Investigators Seek To Exhume Body of Alex Murdaugh’s Longtime Housekeeper

Gloria Satterfield allegedly died after a fall on the steps of a Murdaugh home.

South Carolina investigators have asked permission to exhume the body of disgraced attorney Alex Murdaugh’s longtime housekeeper, who died after alleged falling down the stairs at the Murdaughs’ Colleton County home four years ago.

Ronnie Richter, an attorney for the family of Gloria Satterfield, told WCBD that the family is considering the request from the South Carolina Law Enforcement Division (SLED).

Investigators want to conduct an autopsy, which was not done in 2018 when Satterfield’s death was listed as natural.

Members of the Murdaugh family made multiple 911 calls when Satterfield fell, telling dispatchers that she tripped while walking up the stairs and fell, striking her head. Satterfield was in a hospital for several weeks before she died from her injuries.

“You know that part of it makes sense,” said Richter. “She had a terrible fall, a significant brain injury, a long hospitalization, and the death that follows. You know that sequence of events makes sense.
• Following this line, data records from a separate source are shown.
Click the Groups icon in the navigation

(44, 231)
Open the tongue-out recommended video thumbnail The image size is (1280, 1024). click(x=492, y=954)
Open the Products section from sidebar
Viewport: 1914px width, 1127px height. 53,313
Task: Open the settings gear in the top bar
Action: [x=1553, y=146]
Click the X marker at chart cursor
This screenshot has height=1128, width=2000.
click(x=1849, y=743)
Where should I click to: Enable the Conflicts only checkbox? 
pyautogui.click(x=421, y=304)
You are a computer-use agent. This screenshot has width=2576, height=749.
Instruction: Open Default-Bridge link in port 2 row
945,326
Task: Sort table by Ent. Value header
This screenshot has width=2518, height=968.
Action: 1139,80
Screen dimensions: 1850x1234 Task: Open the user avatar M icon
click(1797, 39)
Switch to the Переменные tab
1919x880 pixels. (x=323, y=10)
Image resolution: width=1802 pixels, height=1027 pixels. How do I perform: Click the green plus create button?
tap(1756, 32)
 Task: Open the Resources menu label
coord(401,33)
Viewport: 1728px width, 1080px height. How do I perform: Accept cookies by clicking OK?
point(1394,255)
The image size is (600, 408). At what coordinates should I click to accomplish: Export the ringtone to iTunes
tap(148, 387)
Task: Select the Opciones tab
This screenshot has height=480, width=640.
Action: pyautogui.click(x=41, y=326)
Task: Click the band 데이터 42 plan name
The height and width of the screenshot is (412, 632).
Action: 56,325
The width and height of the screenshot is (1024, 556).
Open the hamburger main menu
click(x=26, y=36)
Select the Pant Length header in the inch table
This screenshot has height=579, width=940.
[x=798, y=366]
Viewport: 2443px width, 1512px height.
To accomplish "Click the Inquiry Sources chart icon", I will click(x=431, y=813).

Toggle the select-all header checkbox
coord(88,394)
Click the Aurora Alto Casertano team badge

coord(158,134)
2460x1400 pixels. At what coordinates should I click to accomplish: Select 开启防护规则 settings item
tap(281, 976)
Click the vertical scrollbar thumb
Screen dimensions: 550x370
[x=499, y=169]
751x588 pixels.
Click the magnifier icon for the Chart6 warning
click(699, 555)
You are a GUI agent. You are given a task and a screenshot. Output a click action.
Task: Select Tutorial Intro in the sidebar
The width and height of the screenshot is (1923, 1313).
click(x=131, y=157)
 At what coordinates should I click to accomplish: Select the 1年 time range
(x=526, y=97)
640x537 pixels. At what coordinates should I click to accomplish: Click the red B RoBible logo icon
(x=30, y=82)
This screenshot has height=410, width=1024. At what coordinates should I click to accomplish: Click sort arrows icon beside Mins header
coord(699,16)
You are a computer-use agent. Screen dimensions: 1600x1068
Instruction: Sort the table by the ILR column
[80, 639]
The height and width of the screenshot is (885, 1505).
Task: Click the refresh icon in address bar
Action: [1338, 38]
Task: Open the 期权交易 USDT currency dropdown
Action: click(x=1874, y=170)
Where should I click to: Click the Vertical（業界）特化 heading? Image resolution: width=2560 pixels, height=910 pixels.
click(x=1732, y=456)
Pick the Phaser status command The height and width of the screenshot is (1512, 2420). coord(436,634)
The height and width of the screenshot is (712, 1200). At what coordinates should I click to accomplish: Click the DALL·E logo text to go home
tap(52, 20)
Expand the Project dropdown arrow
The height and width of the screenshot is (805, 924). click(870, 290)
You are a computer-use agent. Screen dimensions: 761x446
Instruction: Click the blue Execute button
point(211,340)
But again, I guess there are still some questions about exactly how she fell that day.”

SLED opened an investigation in to Satterfield’s death last September, on the same day her family filed a lawsuit claiming that they never received the payout from a wrongful death suit settled with Alex Murdaugh, as CrimeOnline previously reported. The Satterfield case became part of the multi-million dollar fraud case against Murdaugh, who is also a “person of interest” in the murder of his wife and son a year ago.

The Satterfields also sued Murdaugh’s former law firm — Peters, Murdaugh, Pakre, Eltzroth, and Detrick, the law firm founded by Murdaugh’s great grandfather — which settled with the family last fall.

“Coming to learn what they’ve learned subsequently about Alex and the way their matters were handled, there’s reason to question everything and it is unusual and unsatisfying that when the coroner investigation opened up, it was just immediately closed and ruled a natural death,” Richter said.

Intense scrutiny on Alex Murdaugh began last June when his wife Maggie and youngest son Paul were shot to death at the family’s hunting lodge. At the time, Paul Murdaugh was awaiting trial on a drunk boating charge. The younger Murdaugh crashed into a bridge piling, killing one of his passengers, 18-year-old Mallory Beach. Investigators are now looking into whether Alex Murdaugh interfered in the initial investigation into the crash, and he was hit by a wrongful death suit from Beach’s family, who accused him of knowingly allowing Paul Murdaugh to drive his boat drunk.

After the shooting, Murdaugh’s fortunes began spiraling downhill. On September 3, Murdaugh called 911 to report he’d been shot on a rural road in South Carolina. The day before, he was forced out of the family law firm over allegations that he misappropriated funds. Two days after the shooting he announced he was entering a drug rehabilitation facility.

The investigation into the shooting charged Murdaugh with a “suicide for hire” plot, in which he hired an ex-client to kill him so his surviving son could get a $10 million insurance payout. Then in October, he was arrested for allegedly stealing $4.3 million from the Satterfield estate, and multiple other charges followed — to date, more than 70 financial fraud charges have been filed against him.

Murdaugh remains in jail on a $7 million bond.